Indeed, the rules that the detainees are subjected to in confinement are in some cases even more severe than those for the general population. Detainees, for instance, are not allowed to participate in the prison’s educational programs, and they have no access to the courts and extremely limited access to attorneys.
“Immigration detainees aren’t pretrial, pre-conviction, or even in the realm of the criminal justice system,” said Eva Bitran, an attorney with the Southern California chapter of the ACLU. But you couldn’t tell that from the conditions at FCI Victorville. When immigrant detainees at Victorville are transported, their ankles are shackled and their wrists are cuffed and fixed to belly chains. “The Bureau of Prisons is imposing their facility rules on detainees,” said Toczylowski. “They’re all civil detainees, but they have not relaxed any of the protocols.”
“They’re not supposed to be punished,” said Bitran. “This is a civil process. We wouldn’t tolerate this for any other civil violation.”
Bitran was the first attorney to be allowed access to detainees in the prison, and it had taken the threat of a court order for that to happen. Prior to her visit, the detainees had been held incommunicado. They were permitted no access to attorneys, no visits from family members, and no way to make telephone calls. Attorneys like Toczylowski who tried to access the facility were met with a brick wall. Bitran herself was told on one occasion that she couldn’t enter the prison because her dress was too tight. Bitran had to explain that her dress fit that way because she was pregnant.
Since the court order, the prison has been forced to allow some access, but instead of a brick wall, lawyers have been faced with a Kafkaesque labyrinth of ever-shifting and unwritten rules that make it all but impossible for them to effectively represent detainees. In interviews with The Intercept, two attorneys referred to FCI Victorville as an immigrant “black site.”
Typically, upon surrendering themselves to Customs and Border Protection, refugees seeking asylum are given an initial screening called a “credible fear” interview. If their fears of persecution in their home countries are deemed credible, they are referred to an immigration court for a full hearing. This process is followed, however imperfectly, by the staff of detention centers administered by ICE or by private corporations contracted by ICE. In the Bureau of Prisons, however, it has been utterly ignored.

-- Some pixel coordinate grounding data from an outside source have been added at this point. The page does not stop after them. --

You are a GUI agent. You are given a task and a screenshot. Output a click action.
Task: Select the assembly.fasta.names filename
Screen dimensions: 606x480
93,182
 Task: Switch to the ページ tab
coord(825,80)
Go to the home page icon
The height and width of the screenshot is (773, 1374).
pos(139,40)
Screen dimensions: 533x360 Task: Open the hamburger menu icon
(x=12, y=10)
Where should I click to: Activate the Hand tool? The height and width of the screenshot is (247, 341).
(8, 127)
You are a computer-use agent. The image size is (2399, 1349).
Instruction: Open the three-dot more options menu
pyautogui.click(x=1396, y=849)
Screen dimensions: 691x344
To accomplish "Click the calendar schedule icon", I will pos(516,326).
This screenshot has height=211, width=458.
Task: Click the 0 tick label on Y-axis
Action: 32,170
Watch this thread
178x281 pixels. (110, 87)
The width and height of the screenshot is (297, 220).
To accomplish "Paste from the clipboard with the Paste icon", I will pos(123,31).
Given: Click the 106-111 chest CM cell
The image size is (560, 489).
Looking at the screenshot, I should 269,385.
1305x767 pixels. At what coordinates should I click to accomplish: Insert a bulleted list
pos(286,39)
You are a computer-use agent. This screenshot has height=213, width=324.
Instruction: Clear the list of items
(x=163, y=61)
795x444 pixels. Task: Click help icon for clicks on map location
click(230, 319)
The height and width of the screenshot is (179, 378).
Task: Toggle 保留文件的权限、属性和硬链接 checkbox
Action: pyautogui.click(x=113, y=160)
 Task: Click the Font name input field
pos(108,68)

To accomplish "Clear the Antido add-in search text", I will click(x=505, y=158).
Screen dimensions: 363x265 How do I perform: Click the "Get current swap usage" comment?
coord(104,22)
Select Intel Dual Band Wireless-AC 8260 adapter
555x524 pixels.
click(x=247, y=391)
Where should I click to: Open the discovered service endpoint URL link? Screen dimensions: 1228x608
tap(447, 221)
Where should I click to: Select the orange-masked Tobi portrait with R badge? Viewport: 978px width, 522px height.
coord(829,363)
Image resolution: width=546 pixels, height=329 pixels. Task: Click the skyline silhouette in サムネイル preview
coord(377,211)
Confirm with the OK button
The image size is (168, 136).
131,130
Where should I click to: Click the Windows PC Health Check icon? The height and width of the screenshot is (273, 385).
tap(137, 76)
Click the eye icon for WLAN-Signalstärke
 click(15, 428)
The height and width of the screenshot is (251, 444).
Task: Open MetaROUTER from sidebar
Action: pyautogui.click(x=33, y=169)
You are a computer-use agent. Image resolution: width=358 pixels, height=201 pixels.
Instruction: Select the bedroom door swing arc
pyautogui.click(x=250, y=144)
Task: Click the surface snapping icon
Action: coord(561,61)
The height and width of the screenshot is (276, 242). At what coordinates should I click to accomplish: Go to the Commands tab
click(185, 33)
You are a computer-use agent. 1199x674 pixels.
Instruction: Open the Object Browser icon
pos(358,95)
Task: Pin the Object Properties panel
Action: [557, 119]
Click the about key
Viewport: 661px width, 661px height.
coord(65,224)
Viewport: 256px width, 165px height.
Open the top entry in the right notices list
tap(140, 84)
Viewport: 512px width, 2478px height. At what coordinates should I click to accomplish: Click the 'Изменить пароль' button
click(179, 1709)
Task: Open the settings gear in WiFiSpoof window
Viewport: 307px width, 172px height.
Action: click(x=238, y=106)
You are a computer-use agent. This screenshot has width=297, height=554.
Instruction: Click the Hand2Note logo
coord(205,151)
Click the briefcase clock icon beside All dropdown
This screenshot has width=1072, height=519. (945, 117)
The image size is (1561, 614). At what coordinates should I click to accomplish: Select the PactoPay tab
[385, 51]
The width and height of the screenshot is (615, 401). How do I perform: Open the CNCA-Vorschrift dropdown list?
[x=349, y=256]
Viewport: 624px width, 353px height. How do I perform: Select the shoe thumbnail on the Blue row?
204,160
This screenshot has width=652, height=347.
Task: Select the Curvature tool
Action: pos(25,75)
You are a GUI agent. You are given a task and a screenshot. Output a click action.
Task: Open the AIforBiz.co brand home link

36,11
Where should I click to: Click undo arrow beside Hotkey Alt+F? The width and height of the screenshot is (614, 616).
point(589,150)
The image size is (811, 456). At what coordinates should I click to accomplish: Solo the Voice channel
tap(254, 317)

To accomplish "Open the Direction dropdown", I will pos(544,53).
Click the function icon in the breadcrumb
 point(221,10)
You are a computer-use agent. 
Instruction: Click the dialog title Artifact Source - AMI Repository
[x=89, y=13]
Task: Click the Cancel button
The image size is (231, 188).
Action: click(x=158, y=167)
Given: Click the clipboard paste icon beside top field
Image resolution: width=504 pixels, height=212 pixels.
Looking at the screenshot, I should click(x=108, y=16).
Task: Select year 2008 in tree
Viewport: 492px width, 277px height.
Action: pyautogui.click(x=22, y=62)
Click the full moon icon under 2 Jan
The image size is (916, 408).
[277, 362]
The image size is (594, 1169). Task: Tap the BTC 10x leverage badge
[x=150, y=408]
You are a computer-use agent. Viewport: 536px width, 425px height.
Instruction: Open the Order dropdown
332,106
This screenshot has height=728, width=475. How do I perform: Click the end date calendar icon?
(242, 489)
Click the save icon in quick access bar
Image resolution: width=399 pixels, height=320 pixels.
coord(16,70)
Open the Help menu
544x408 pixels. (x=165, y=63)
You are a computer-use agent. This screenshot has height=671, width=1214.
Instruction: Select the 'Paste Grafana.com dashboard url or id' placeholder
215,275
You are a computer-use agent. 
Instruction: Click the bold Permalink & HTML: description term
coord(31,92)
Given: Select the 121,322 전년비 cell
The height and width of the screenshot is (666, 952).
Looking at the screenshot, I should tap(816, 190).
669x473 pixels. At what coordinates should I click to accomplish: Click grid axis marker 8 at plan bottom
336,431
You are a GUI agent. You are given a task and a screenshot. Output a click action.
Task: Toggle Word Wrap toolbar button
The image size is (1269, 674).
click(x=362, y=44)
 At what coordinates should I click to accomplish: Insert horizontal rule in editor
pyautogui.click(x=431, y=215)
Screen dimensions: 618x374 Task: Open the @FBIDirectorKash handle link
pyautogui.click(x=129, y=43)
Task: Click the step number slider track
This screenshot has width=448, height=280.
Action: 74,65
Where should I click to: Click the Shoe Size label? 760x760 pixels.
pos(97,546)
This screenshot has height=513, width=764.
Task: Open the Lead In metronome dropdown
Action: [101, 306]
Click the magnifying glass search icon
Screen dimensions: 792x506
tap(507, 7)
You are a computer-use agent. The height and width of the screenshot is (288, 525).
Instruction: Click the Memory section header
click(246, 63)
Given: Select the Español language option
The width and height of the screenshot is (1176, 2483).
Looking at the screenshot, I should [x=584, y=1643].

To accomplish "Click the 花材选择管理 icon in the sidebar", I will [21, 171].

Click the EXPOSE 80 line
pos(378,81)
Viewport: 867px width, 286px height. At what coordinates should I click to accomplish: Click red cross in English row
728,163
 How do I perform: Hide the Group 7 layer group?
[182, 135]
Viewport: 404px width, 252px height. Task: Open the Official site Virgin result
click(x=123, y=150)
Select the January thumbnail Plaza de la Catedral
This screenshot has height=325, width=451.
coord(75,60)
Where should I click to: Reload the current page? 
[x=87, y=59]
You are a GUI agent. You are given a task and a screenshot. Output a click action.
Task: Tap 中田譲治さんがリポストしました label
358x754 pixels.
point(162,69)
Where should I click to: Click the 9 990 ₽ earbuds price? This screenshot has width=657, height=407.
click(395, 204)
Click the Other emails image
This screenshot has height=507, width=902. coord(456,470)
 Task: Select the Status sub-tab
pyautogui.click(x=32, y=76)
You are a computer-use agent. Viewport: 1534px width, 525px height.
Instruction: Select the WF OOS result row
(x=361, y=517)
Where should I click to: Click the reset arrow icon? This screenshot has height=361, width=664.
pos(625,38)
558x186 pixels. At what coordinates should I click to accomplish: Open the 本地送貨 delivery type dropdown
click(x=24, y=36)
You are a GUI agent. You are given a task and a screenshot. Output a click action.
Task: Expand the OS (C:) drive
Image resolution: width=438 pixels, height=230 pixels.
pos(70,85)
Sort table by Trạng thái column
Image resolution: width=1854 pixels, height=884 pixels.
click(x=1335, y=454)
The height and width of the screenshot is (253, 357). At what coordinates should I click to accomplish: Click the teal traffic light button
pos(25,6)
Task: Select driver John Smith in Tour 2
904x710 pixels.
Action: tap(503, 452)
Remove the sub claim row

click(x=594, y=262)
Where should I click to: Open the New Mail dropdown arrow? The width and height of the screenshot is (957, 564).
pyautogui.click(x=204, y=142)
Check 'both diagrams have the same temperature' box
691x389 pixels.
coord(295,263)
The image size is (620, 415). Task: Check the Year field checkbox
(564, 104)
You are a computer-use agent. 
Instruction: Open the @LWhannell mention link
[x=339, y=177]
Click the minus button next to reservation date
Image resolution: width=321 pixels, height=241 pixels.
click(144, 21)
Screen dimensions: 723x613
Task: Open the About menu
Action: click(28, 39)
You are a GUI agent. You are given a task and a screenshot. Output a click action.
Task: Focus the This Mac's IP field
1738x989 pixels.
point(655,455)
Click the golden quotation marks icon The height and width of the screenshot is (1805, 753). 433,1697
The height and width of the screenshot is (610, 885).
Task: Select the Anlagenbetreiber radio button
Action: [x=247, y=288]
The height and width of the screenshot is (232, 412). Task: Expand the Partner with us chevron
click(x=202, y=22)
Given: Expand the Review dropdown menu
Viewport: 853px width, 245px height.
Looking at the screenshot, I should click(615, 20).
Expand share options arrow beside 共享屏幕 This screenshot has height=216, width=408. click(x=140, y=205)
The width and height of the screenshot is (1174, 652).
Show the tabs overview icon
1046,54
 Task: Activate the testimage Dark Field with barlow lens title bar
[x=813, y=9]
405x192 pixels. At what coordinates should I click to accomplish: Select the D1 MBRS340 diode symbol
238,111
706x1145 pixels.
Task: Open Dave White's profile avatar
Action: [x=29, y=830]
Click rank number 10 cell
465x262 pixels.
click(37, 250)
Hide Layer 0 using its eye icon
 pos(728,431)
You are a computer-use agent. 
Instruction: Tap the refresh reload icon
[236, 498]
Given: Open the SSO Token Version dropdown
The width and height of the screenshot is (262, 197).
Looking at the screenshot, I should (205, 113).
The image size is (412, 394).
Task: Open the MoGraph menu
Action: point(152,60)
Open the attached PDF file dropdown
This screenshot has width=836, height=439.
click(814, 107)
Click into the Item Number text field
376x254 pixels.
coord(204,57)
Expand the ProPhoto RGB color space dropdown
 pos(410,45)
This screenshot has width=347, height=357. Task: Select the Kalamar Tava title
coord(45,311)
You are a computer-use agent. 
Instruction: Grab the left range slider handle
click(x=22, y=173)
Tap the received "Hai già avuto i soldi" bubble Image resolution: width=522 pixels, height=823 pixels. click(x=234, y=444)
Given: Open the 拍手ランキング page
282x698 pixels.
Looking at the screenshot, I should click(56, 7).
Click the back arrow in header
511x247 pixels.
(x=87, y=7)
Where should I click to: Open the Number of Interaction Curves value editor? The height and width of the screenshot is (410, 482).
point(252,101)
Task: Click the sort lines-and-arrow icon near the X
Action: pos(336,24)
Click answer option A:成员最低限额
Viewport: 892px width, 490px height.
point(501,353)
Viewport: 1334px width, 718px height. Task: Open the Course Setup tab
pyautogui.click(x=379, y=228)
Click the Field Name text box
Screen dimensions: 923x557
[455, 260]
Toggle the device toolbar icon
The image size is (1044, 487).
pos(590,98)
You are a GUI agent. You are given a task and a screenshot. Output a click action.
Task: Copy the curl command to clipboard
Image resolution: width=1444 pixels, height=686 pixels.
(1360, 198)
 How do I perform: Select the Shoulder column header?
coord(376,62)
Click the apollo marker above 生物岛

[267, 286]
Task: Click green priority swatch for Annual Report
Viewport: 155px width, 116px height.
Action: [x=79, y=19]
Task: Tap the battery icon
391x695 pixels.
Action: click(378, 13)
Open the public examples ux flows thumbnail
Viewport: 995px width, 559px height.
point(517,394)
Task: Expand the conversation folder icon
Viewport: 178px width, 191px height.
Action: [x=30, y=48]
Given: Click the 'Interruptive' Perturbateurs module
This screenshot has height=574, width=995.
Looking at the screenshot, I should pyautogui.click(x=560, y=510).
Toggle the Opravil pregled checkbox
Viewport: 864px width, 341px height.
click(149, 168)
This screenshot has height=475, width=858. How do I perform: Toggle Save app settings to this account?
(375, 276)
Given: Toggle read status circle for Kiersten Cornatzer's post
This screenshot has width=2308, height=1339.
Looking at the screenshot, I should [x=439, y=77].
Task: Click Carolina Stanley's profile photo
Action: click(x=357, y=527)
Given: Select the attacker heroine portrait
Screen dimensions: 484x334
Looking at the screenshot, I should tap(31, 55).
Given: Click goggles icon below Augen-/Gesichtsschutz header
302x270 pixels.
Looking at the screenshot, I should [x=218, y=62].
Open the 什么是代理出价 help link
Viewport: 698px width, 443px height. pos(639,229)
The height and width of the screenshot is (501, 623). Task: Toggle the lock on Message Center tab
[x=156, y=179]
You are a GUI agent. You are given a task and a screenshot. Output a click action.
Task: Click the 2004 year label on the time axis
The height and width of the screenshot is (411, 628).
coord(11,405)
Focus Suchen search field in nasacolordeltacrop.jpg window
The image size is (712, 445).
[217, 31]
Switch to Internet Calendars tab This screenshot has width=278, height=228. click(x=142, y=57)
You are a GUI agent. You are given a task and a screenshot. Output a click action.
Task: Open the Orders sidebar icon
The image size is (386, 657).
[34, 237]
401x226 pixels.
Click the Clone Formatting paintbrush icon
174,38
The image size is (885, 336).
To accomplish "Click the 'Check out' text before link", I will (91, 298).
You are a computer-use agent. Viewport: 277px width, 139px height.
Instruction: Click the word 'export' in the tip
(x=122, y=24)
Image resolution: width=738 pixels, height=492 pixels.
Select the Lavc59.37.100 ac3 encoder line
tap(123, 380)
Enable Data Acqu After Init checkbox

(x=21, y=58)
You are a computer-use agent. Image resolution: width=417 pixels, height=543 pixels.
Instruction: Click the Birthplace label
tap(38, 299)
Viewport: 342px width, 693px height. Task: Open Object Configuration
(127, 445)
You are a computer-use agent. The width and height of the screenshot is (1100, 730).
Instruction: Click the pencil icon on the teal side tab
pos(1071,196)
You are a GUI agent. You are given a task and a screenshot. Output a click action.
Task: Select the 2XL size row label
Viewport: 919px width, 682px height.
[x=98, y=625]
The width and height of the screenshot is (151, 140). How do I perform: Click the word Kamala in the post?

“They’re just holding people,” said Kaufman. “They can’t even get evaluated. They can’t get credible fear or ask ICE to release them.”
When Bitran visited the prison in late June, she spoke to a detainee who had no idea where he was. He asked her for the name of the prison he was incarcerated in and the city where it was located. “Nobody had told them anything,” she said.
“They appear to be using Victorville as a warehouse for human beings,” Kaufman said of the BOP.
As far as the attorneys working with Victorville detainees can tell, BOP is transferring detainees out to regular detention facilities as space becomes available. But that’s just a guess. There are detainees in FCI Victorville who have been there since early June, when they were first brought in, while others who were brought in later have been moved out. There is no clear logic behind who gets out, when, or why.
The Bureau of Prisons and ICE both declined to comment, citing pending litigation.
In the meantime, the detainees exist in desperate conditions and in a legal limbo, almost entirely detached from the judicial system. “You’re holding people in captivity, in a prison, with no charges filed against them, nothing happening in their cases, for a significant period of time incommunicado,” said Soni.
“This is the Guantánamo Bay for asylum-seekers.”
Top photo: Homeland Security buses enter the Federal Correctional facility in Victorville, Calif., on June 8, 2018.